Apesar das reclamações de intromissão do Judiciário, levantamento feito por VEJA mostra que recorrer ao Supremo virou carta marcada do jogo político

Por Bruno Caniato, Adriana Ferraz Atualizado em 4 jun 2024, 09h26 - Publicado em 20 jan 2024, 08h00

A definição de um marco temporal para a demarcação de terras indígenas foi, talvez, o maior cabo de guerra institucional travado no ano passado. Depois de o STF reconhecer que a tese era inconstitucional, o Congresso aprovou um projeto de lei na direção contrária. O governo Lula vetou então o PL, que foi derrubado por 321 deputados e 53 senadores. Assim que o presidente do Congresso, senador Rodrigo Pacheco (PSD-MG), promulgou a lei, no fim de dezembro, cinco partidos governistas (PT, PSOL, Rede, PV e PCdoB) foram ao Supremo para pedir que ela fosse derrubada. Do outro lado, PL, PP e Republicanos entraram com uma ação para pedir o contrário: que a Corte garantisse o que foi decidido pelo Parlamento. Ou seja, por enquanto, vale a posição do Legislativo sobre o tema, mas tudo pode mudar após nova apreciação do STF.

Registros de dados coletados
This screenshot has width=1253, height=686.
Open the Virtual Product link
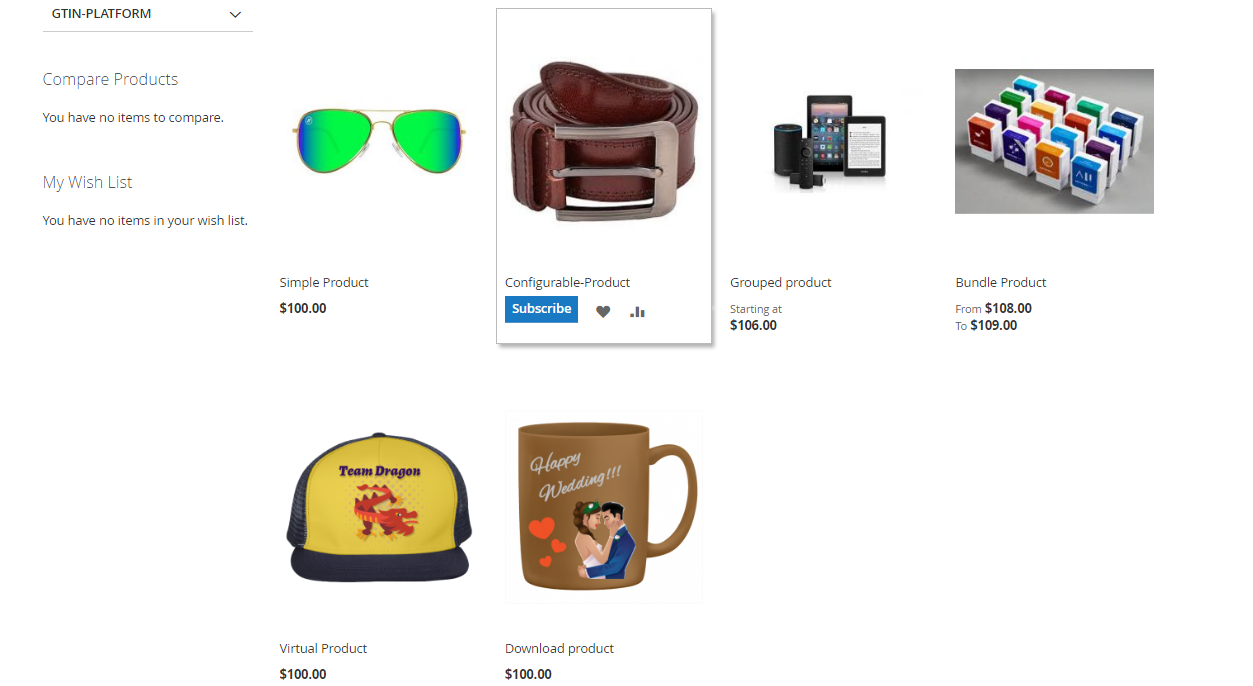point(323,649)

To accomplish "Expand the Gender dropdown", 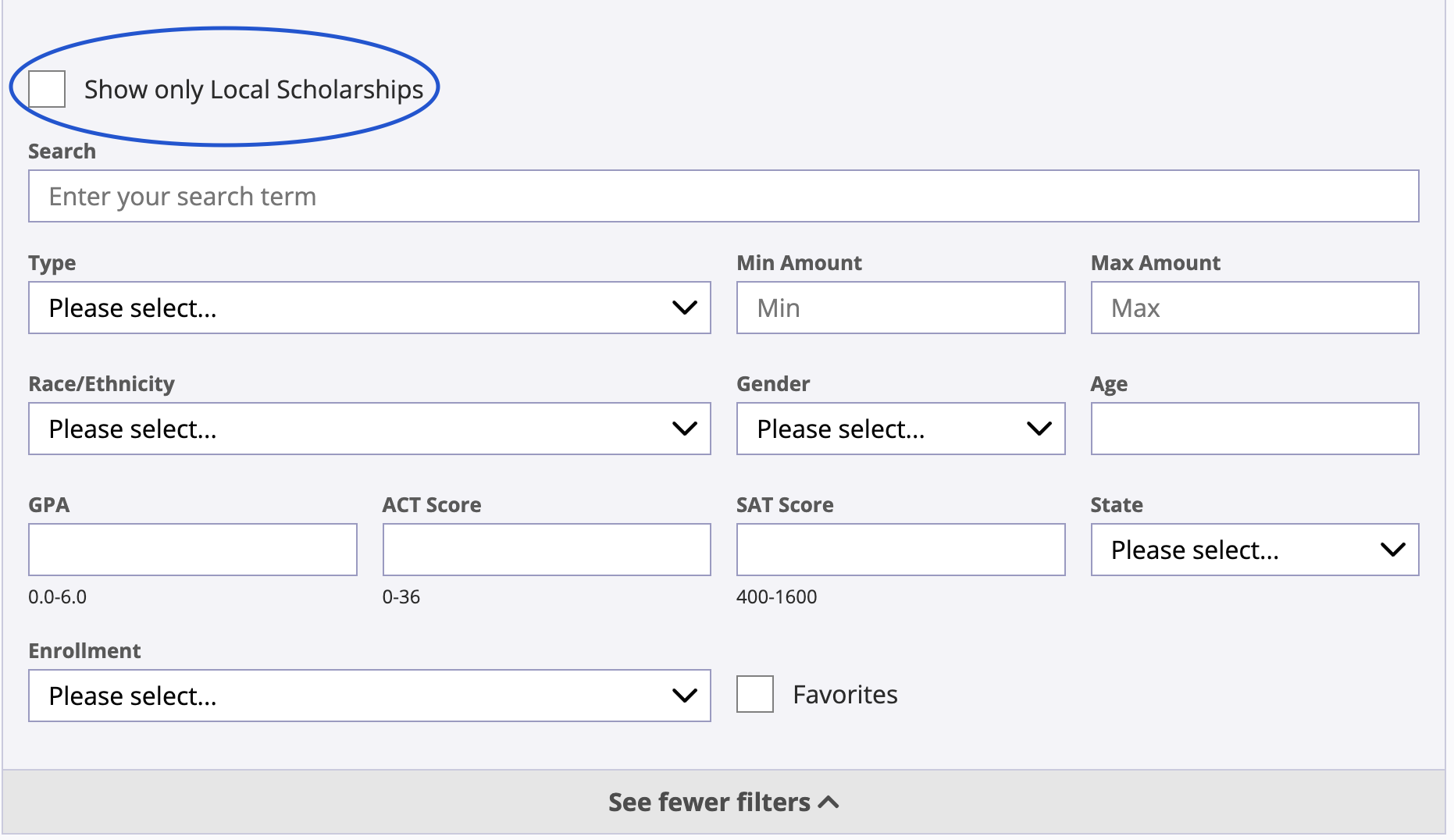I will [x=900, y=429].
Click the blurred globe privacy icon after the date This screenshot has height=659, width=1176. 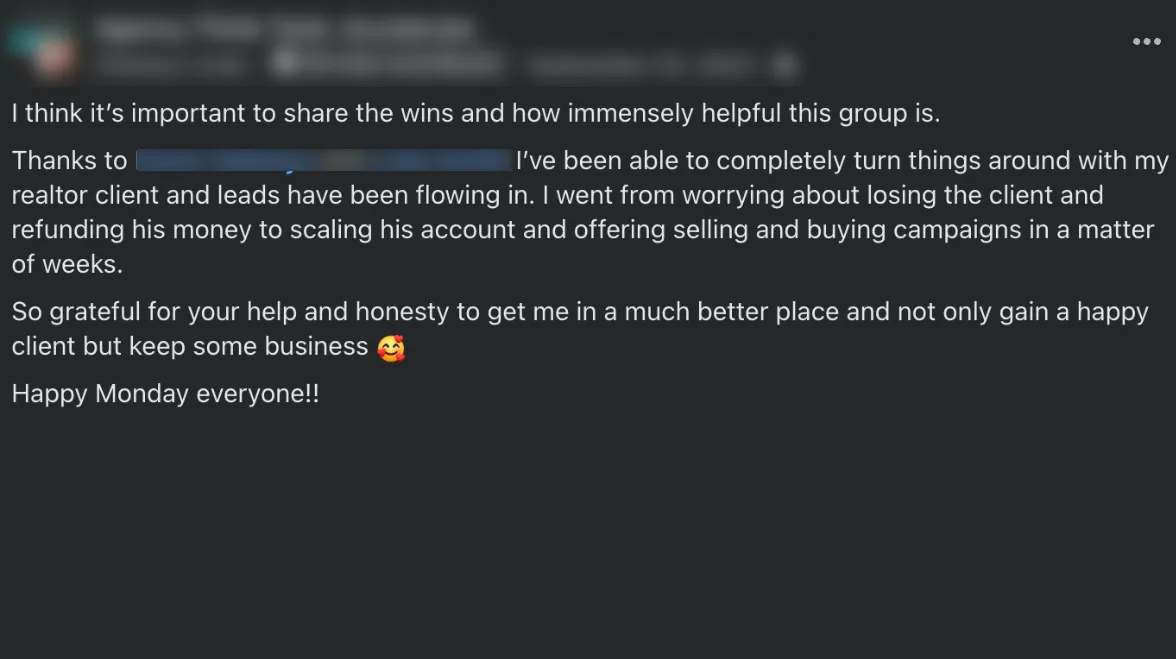click(x=784, y=66)
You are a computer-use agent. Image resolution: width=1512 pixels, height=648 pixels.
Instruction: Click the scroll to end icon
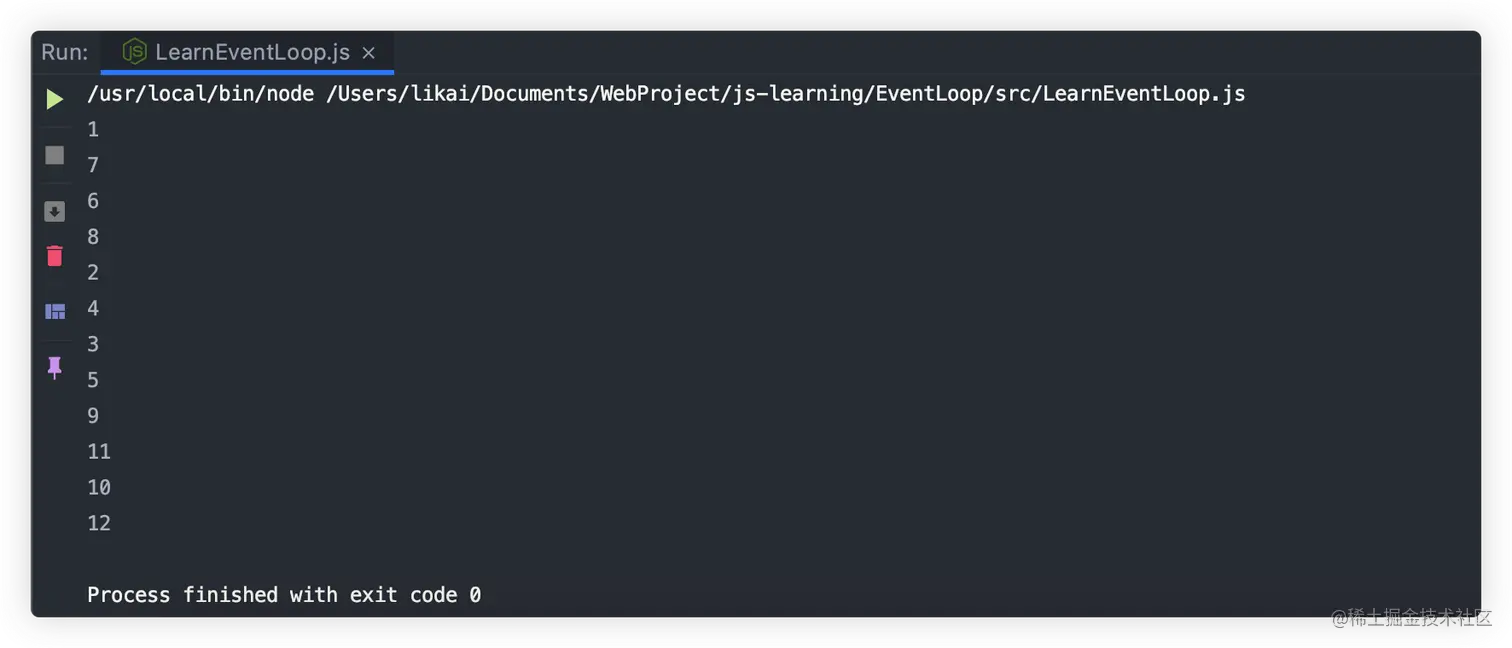(x=55, y=211)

▸ **EXPERIMENTE**:
Reescreva o texto sobre o marco temporal desde "A definição de" até "apreciação do STF.", inclusive, substituindo "cabo de guerra" por "embate".

▸ **TAREFA CONCLUÍDA**:
A definição de um marco temporal para a demarcação de terras indígenas foi, talvez, o maior embate institucional travado no ano passado. Depois de o STF reconhecer que a tese era inconstitucional, o Congresso aprovou um projeto de lei na direção contrária. O governo Lula vetou então o PL, que foi derrubado por 321 deputados e 53 senadores. Assim que o presidente do Congresso, senador Rodrigo Pacheco (PSD-MG), promulgou a lei, no fim de dezembro, cinco partidos governistas (PT, PSOL, Rede, PV e PCdoB) foram ao Supremo para pedir que ela fosse derrubada. Do outro lado, PL, PP e Republicanos entraram com uma ação para pedir o contrário: que a Corte garantisse o que foi decidido pelo Parlamento. Ou seja, por enquanto, vale a posição do Legislativo sobre o tema, mas tudo pode mudar após nova apreciação do STF.